05-15-2008 | Cancérologie, Dépistage et pratiques cliniques préventives

This report is a systematic review of the diagnostic performance of techniques used for HER-2 testing in breast cancer. The conclusions and recommendations may serve as a basis for the CEPO to develop clinical practice guidelines for testing and for the Direction de la lutte contre le cancer to organize services provided by pathology laboratories.

In 2007, an estimated 5900 women were diagnosed with breast cancer in Québec. Despite a decrease in the breast cancer mortality rate in all age groups, breast cancer remains the second leading cause of death from cancer in women and the leading cause of death among those under the age of 50. Approximately 1400 women died of breast cancer in 2007.

Given the clinical and economic impact of administering trastuzumab, a patient’s HER-2 status should be determined as accurately as possible, minimizing false-positive and false-negative results. To this end, there are several different diagnostic tests, each with its advantages and drawbacks.

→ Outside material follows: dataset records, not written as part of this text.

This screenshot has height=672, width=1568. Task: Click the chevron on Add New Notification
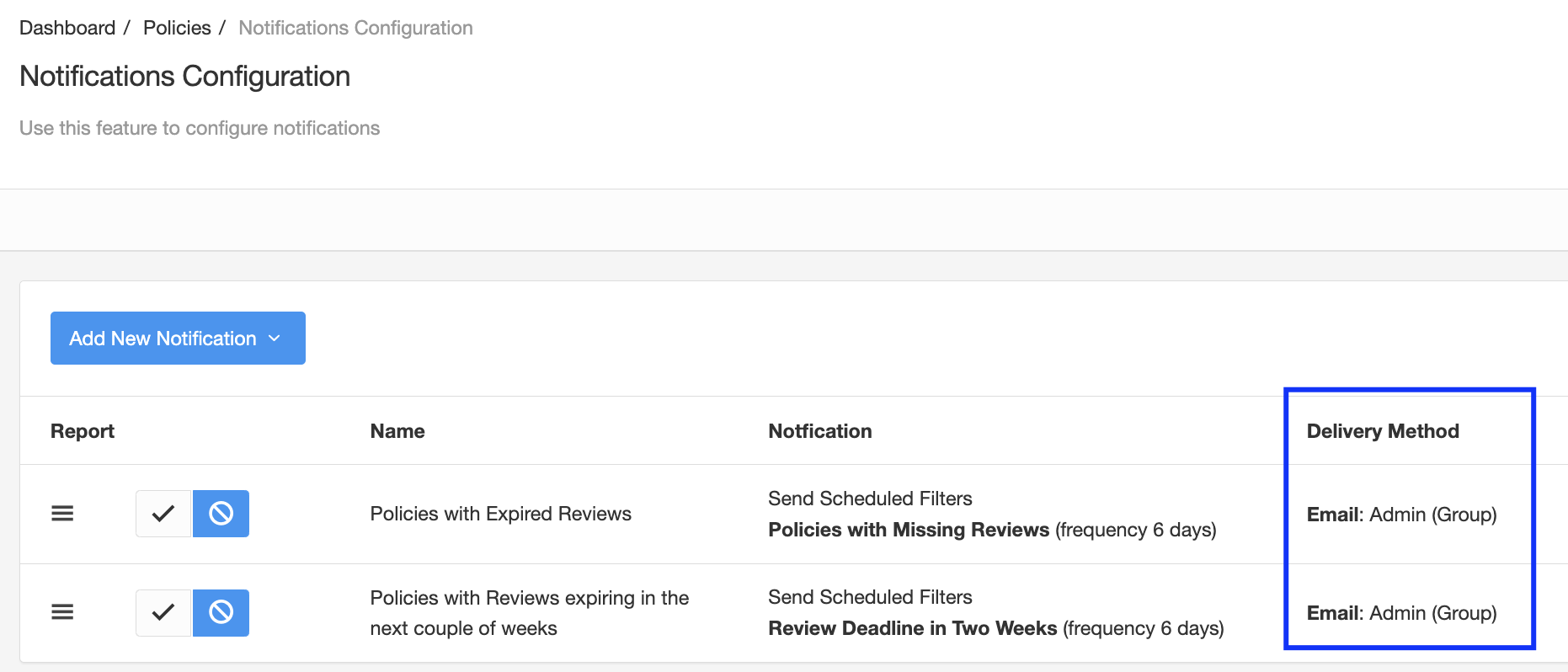tap(275, 339)
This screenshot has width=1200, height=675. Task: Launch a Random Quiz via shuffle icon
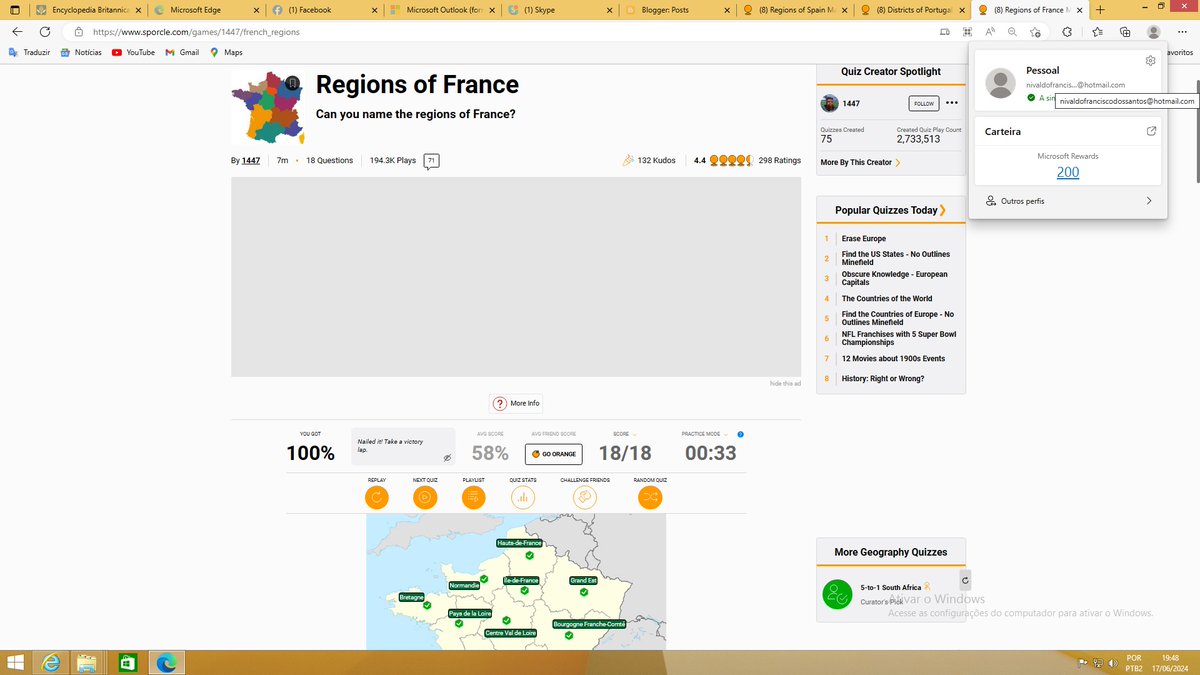pos(650,495)
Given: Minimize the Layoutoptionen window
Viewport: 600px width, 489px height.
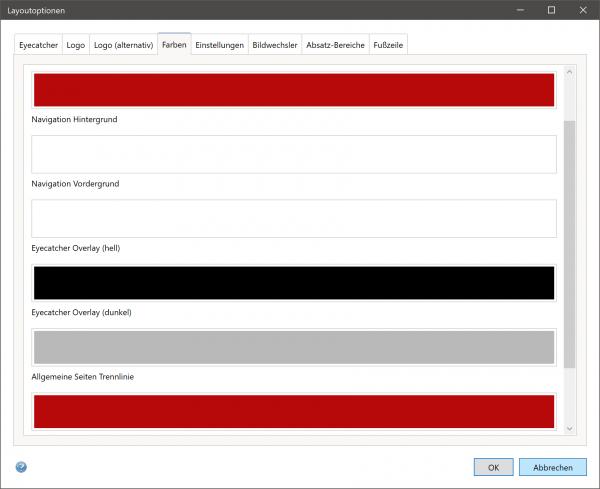Looking at the screenshot, I should tap(521, 10).
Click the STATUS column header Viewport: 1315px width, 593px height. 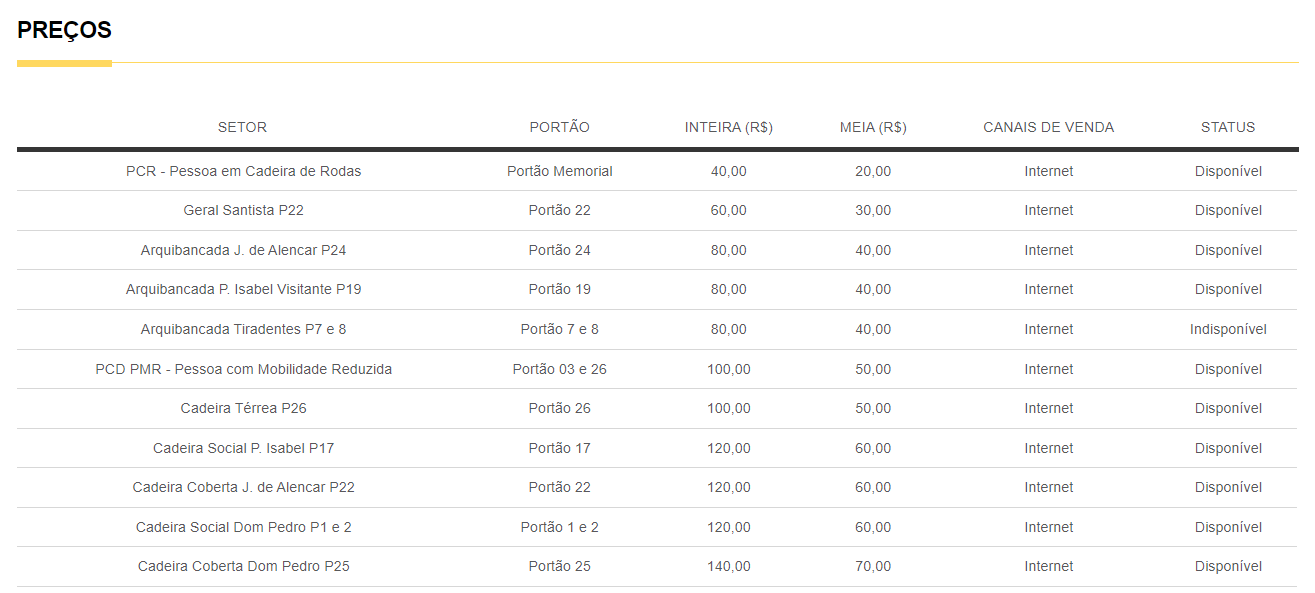point(1227,127)
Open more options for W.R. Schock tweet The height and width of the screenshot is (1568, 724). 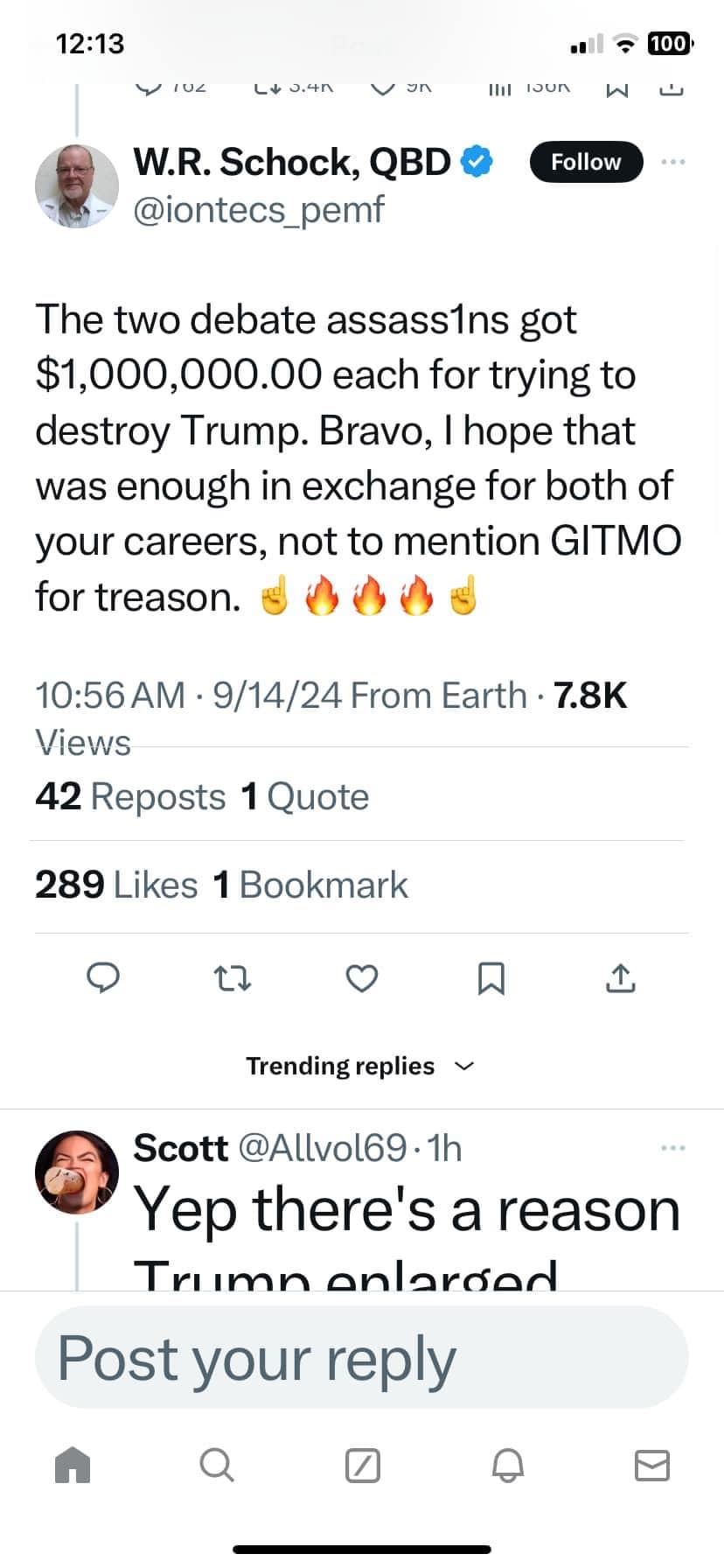(673, 162)
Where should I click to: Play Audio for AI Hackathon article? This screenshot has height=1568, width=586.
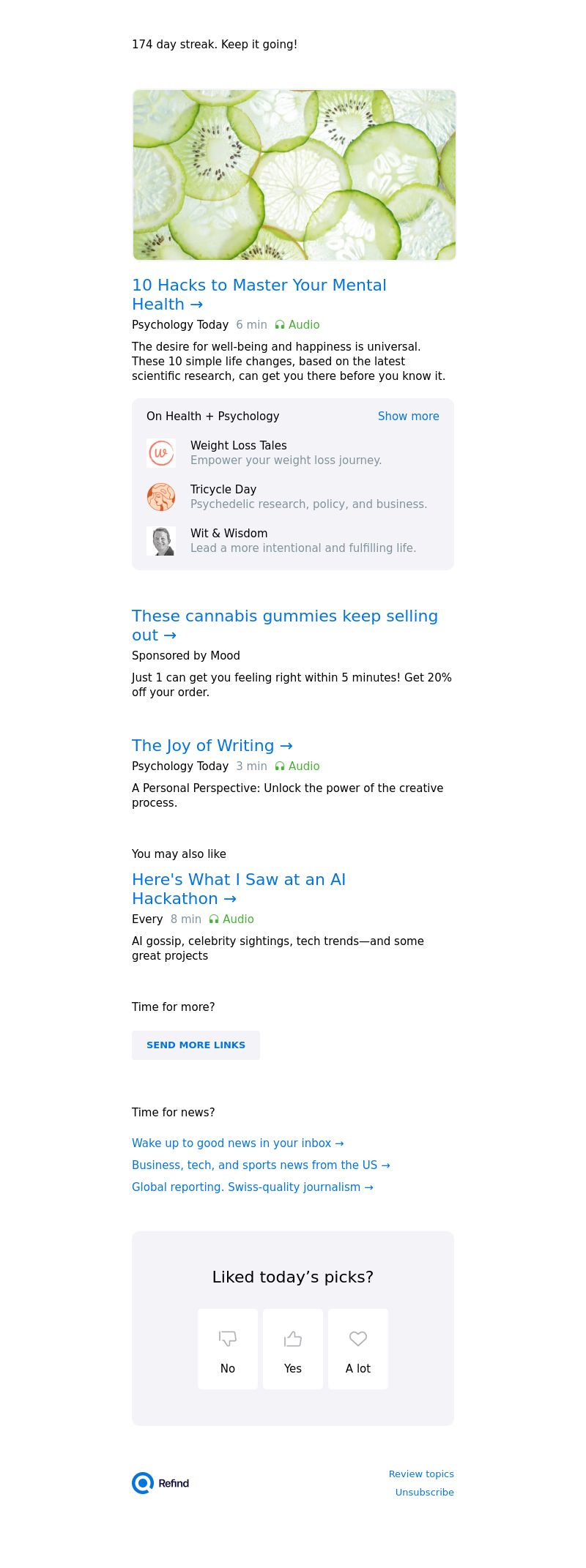(x=231, y=919)
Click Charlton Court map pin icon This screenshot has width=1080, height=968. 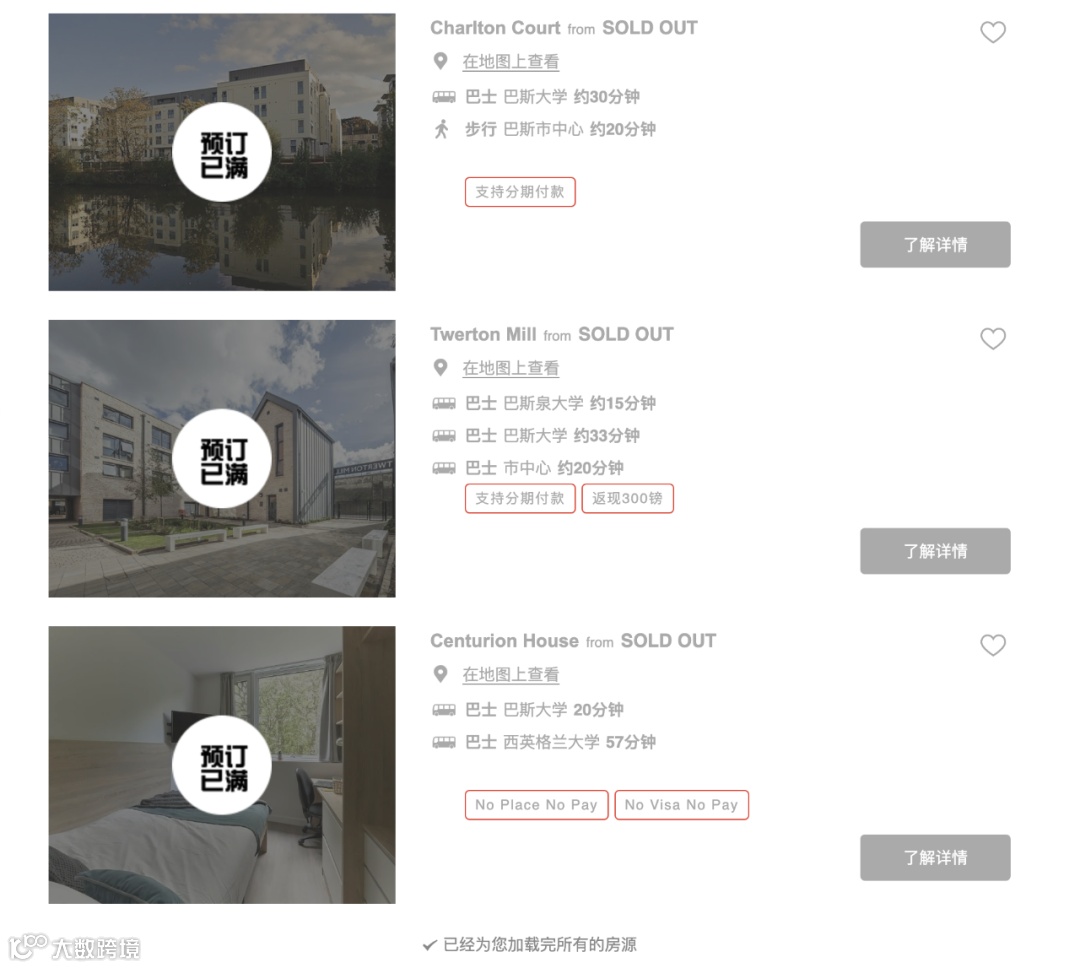pyautogui.click(x=440, y=61)
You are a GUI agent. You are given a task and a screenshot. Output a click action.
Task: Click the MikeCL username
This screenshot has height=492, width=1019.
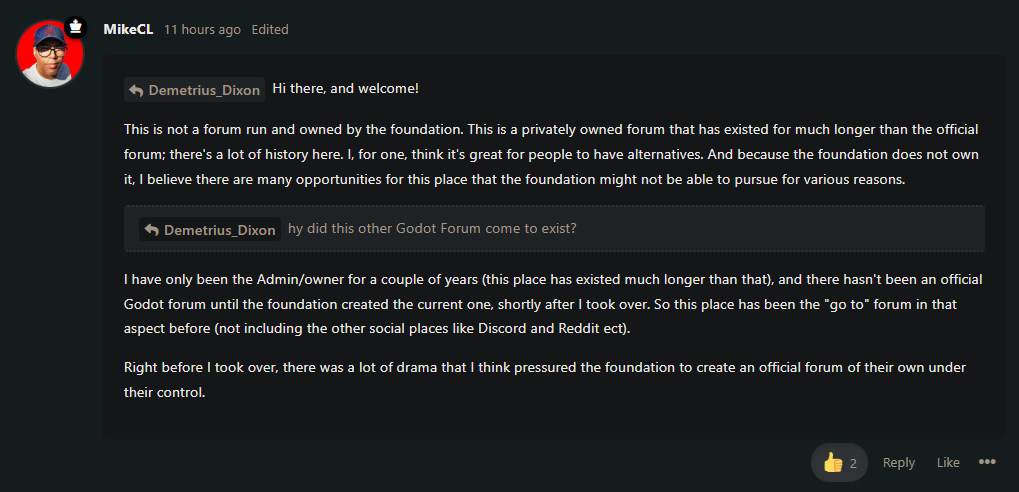point(128,29)
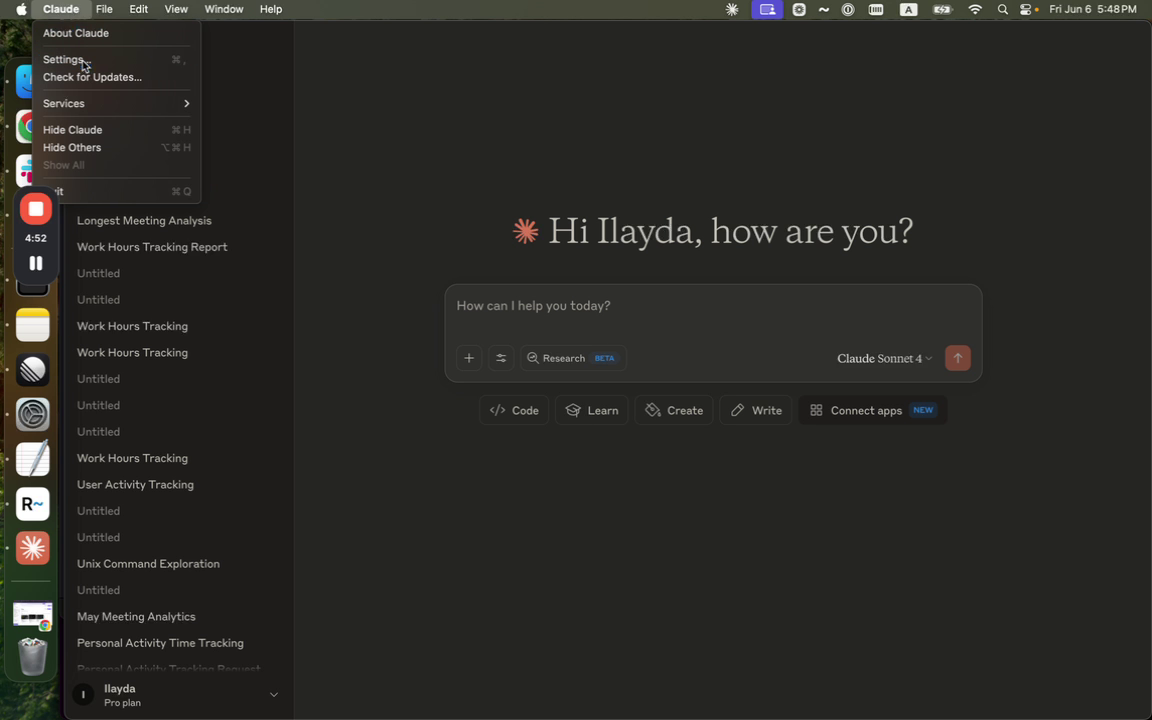
Task: Click the plus attachment icon in prompt box
Action: tap(469, 358)
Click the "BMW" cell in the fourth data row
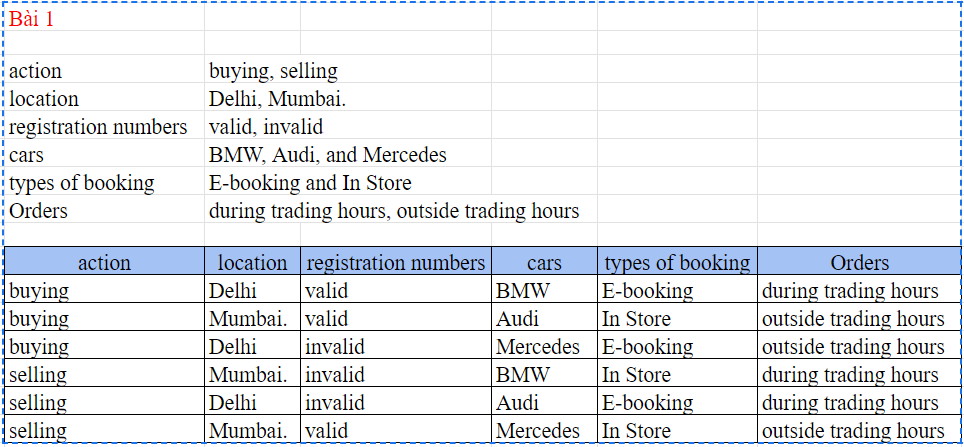 [520, 375]
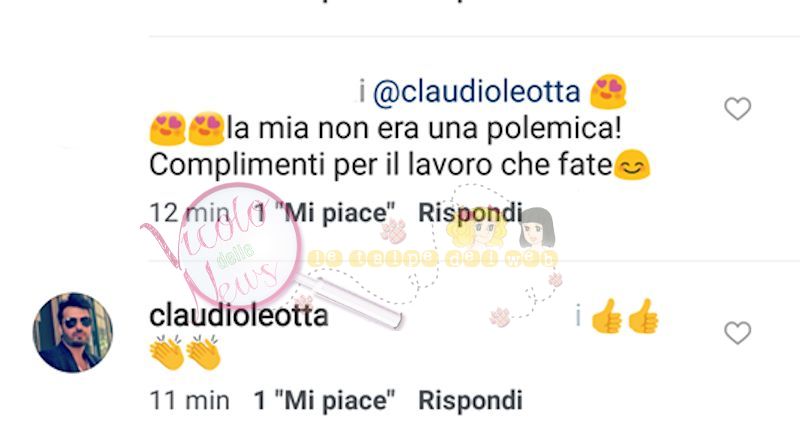The image size is (800, 436).
Task: Click the second thumbs-up emoji
Action: coord(643,316)
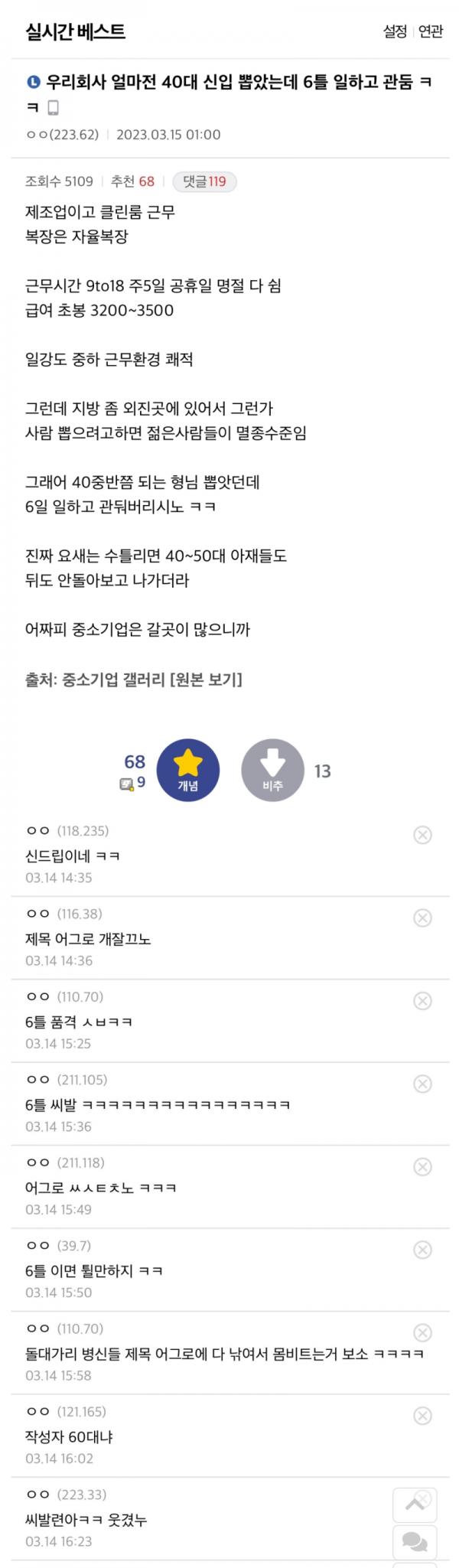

As well, the tests and utilization algorithms recommended by the various international organizations differ from country to country.

In light of these considerations, AETMIS recommends:

 

  • that the authorities concerned implement an HER-2 testing quality assurance program in Québec and, as part of this program:

    • that at least one reference laboratory be designated;

    • that this or these reference laboratories develop and apply internal quality assurance measures;

    • that this or these laboratories’ results be periodically checked against those of other reference laboratories, provincial and Canadian or foreign;

    • that all laboratories that perform the tests in question be affi liated with a reference laboratory and be required to participate in the external quality assurance program to be established;

    • that the methods used by all the laboratories that perform the tests in question be validated initially and periodically and that these laboratories be required to meet the quality requirements set out by the reference laboratory or laboratories;

    • that the laboratories be required to meet the minimum number of cases to be tested annually recommended by Canadian standards, namely, 250 for IHC and 100 (ideally 200) for ISH tests, with a limit on the number of pathologists responsible for interpreting them, so as to maintain their expertise;

    • that the pathologists and the laboratory personnel involved receive ongoing training;

    • that the samples which hospitals are to submit to the laboratories that perform the tests in question be prepared in accordance with the best practices;

    • that the feasibility of setting up a central database containing the results of these tests and other relevant data for all patients with invasive breast cancer be assessed;

  • that the Canadian recommendations concerning the use of IHC and FISH tests be followed by the laboratories, in particular, the use of IHC initially, followed by FISH (or other validated ISH tests) in cases of equivocal results;

  • that FISH be the initial test performed when the quality of the sample received by the laboratory is questionable;

  • that chromogenic in situ hybridization (CISH) be performed with two probes to confi rm an equivocal IHC result, one for the HER-2 gene, the other for the chromosome 17 centromere;

  • that the diagnostic performance of silver-enhanced in situ hybridization be the subject of a literature watch until the evidence confi rms the validity of this technique.